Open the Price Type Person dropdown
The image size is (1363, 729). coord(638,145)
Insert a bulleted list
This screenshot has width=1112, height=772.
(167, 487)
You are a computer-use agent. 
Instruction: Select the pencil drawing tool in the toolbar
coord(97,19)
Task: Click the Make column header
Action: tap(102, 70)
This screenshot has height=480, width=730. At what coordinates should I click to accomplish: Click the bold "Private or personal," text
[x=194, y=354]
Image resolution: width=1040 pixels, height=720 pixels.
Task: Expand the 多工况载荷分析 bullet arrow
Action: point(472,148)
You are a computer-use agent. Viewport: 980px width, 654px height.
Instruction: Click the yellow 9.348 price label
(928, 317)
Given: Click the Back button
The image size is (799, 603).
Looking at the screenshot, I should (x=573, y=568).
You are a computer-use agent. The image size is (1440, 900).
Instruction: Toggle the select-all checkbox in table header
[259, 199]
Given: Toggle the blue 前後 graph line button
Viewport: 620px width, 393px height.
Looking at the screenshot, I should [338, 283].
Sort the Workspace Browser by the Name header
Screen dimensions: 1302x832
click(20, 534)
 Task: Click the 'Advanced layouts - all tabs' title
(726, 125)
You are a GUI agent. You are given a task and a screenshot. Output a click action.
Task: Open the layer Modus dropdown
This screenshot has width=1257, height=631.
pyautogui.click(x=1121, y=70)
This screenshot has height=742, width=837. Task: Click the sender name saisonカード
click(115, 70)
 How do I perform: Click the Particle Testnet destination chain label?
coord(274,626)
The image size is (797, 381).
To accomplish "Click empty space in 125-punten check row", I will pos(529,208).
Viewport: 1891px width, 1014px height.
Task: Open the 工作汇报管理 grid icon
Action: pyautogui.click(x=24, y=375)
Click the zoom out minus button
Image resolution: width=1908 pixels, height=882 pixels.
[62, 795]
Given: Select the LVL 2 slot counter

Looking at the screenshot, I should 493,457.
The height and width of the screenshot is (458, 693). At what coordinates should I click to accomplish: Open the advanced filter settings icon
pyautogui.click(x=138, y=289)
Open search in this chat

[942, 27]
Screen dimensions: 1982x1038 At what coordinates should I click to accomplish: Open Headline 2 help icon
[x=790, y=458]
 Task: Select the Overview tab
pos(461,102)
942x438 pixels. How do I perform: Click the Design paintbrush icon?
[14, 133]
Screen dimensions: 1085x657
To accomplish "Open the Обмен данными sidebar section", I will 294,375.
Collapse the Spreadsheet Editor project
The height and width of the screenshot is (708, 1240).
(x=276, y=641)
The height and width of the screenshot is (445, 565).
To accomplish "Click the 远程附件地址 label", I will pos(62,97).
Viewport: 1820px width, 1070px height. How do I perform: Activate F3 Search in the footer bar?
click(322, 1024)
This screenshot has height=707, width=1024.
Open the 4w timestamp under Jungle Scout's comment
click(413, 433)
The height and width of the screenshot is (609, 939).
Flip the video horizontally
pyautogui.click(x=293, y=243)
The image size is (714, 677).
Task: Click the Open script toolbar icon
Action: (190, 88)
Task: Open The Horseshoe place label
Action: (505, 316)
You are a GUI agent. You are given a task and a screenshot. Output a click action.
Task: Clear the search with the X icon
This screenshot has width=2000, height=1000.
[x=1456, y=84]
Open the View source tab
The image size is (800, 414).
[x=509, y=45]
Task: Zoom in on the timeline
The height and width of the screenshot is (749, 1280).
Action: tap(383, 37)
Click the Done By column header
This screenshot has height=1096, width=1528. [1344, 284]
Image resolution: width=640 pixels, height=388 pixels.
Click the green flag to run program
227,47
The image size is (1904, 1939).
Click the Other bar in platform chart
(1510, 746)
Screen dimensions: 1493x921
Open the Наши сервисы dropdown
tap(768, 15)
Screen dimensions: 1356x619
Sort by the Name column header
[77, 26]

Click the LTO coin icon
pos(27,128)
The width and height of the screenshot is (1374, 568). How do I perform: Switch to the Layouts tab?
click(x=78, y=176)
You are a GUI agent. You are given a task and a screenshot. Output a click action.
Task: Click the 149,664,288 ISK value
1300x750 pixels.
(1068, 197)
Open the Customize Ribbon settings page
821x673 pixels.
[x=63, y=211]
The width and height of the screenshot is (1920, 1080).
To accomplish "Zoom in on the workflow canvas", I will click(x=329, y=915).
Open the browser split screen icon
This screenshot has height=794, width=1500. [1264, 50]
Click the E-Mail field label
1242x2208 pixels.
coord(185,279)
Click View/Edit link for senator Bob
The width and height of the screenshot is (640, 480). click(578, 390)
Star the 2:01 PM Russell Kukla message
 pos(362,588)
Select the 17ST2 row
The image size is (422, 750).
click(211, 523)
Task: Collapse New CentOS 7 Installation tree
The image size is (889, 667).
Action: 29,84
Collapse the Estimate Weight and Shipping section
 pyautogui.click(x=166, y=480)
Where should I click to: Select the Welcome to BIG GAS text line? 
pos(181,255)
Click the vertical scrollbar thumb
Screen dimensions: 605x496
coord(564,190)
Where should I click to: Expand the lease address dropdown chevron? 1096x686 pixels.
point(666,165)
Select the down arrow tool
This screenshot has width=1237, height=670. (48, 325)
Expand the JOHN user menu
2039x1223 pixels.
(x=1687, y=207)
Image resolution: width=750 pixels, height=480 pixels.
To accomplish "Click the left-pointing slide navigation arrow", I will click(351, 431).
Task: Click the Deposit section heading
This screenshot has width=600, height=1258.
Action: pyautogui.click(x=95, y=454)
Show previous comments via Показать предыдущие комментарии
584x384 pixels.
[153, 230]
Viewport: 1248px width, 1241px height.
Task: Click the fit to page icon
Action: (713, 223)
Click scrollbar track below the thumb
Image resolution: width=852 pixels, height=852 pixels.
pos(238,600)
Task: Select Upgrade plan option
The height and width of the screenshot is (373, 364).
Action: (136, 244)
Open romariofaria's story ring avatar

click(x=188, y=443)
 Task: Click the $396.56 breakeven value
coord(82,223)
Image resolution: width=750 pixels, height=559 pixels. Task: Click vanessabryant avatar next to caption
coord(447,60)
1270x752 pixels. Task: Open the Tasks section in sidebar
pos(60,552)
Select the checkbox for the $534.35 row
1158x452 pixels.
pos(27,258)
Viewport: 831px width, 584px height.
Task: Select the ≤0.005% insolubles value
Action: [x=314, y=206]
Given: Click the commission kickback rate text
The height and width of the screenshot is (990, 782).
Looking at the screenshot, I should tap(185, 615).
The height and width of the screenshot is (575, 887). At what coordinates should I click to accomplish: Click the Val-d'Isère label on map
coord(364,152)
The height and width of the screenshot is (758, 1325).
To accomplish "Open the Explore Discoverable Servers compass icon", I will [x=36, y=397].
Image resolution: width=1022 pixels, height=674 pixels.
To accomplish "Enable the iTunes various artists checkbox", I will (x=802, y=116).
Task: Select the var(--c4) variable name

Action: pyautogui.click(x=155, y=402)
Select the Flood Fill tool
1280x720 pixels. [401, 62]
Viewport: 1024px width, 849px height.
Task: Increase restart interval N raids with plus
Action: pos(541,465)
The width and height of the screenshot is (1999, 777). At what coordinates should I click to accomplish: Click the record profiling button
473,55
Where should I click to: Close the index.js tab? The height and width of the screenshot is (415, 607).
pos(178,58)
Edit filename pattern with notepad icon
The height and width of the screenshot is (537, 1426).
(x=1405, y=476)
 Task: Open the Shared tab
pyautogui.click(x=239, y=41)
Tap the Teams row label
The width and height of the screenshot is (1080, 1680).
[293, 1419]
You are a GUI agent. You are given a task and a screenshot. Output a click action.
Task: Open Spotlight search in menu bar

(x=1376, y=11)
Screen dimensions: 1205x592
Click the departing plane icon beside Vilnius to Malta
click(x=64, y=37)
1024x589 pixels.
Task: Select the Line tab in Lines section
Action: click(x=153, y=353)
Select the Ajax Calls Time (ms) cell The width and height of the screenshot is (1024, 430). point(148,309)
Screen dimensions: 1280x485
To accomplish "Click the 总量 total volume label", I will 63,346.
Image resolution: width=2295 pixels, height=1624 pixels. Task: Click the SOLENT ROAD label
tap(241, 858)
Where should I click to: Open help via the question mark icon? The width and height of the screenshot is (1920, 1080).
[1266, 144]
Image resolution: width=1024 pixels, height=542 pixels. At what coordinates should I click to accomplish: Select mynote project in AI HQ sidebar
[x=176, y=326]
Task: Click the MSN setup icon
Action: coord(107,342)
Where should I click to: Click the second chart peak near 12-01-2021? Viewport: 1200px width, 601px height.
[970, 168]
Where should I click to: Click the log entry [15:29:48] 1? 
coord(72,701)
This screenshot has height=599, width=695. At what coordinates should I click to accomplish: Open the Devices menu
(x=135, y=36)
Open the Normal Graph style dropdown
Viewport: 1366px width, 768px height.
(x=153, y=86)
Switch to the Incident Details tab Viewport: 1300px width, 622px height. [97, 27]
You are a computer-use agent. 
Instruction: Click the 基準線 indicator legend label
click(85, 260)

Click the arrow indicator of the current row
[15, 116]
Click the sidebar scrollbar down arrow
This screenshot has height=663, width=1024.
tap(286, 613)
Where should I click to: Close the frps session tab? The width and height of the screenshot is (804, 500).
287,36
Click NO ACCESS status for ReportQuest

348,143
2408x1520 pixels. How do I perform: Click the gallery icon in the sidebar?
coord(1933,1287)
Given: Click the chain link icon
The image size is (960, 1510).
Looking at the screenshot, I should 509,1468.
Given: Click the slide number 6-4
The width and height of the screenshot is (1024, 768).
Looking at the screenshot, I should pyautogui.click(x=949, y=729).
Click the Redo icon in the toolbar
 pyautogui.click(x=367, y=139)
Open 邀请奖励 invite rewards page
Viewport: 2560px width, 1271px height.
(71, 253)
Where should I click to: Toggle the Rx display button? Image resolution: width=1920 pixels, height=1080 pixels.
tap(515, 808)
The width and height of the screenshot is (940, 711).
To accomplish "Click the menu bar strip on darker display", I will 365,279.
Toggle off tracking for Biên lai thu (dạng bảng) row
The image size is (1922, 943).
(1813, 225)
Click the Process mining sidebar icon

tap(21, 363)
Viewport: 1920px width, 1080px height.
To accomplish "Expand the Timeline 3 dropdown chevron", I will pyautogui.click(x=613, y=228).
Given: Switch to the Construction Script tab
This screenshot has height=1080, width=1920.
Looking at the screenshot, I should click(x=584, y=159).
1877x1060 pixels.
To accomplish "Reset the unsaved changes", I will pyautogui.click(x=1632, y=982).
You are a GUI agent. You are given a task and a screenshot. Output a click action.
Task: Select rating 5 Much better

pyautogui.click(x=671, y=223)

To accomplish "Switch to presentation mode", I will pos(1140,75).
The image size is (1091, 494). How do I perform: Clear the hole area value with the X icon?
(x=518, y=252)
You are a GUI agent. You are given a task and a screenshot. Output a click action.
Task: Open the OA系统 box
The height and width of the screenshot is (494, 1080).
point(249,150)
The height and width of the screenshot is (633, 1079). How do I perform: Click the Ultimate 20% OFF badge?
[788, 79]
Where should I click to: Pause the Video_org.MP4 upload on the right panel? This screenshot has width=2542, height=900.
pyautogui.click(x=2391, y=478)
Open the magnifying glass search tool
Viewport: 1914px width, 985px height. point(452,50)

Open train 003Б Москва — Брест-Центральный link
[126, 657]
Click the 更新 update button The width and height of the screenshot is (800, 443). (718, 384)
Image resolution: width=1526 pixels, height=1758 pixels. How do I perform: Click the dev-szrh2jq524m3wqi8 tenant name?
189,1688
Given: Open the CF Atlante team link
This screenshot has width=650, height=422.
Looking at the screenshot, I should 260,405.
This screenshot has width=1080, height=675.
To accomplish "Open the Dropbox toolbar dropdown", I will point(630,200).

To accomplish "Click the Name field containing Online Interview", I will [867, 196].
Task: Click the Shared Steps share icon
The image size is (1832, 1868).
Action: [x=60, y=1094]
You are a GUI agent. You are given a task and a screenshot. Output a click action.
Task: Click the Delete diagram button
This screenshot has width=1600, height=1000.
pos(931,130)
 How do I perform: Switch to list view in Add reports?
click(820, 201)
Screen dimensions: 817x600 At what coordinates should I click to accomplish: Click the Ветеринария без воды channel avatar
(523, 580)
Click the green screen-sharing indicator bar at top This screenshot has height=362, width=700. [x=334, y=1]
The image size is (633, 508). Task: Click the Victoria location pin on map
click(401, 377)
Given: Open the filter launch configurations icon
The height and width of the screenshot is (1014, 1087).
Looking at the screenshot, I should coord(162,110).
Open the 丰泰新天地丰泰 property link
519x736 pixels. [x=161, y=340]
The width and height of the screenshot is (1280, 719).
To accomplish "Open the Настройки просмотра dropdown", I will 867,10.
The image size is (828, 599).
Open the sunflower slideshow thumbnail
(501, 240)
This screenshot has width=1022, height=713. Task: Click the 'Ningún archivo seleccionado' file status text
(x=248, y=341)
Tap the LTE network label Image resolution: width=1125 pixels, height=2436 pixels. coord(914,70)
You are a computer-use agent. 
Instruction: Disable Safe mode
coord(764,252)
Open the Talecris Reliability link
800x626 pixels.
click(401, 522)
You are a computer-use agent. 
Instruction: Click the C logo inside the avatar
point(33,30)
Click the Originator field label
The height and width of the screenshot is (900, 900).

Work to do. Please update the stretch of records from the line containing "Select the Flood Fill tool" through the line containing "I will 63,346.", changing "departing" to "arriving" and keeping everything else the same.

Solution to this exercise.
Select the Flood Fill tool
1280x720 pixels. [401, 62]
Viewport: 1024px width, 849px height.
Task: Increase restart interval N raids with plus
Action: pos(541,465)
The width and height of the screenshot is (1999, 777). At what coordinates should I click to accomplish: Click the record profiling button
473,55
Where should I click to: Close the index.js tab? The height and width of the screenshot is (415, 607).
pos(178,58)
Edit filename pattern with notepad icon
The height and width of the screenshot is (537, 1426).
(x=1405, y=476)
 Task: Open the Shared tab
pyautogui.click(x=239, y=41)
Tap the Teams row label
The width and height of the screenshot is (1080, 1680).
[293, 1419]
You are a GUI agent. You are given a task and a screenshot. Output a click action.
Task: Open Spotlight search in menu bar

(x=1376, y=11)
Screen dimensions: 1205x592
Click the arriving plane icon beside Vilnius to Malta
click(x=64, y=37)
1024x589 pixels.
Task: Select the Line tab in Lines section
Action: click(x=153, y=353)
Select the Ajax Calls Time (ms) cell The width and height of the screenshot is (1024, 430). point(148,309)
Screen dimensions: 1280x485
To accomplish "Click the 总量 total volume label", I will 63,346.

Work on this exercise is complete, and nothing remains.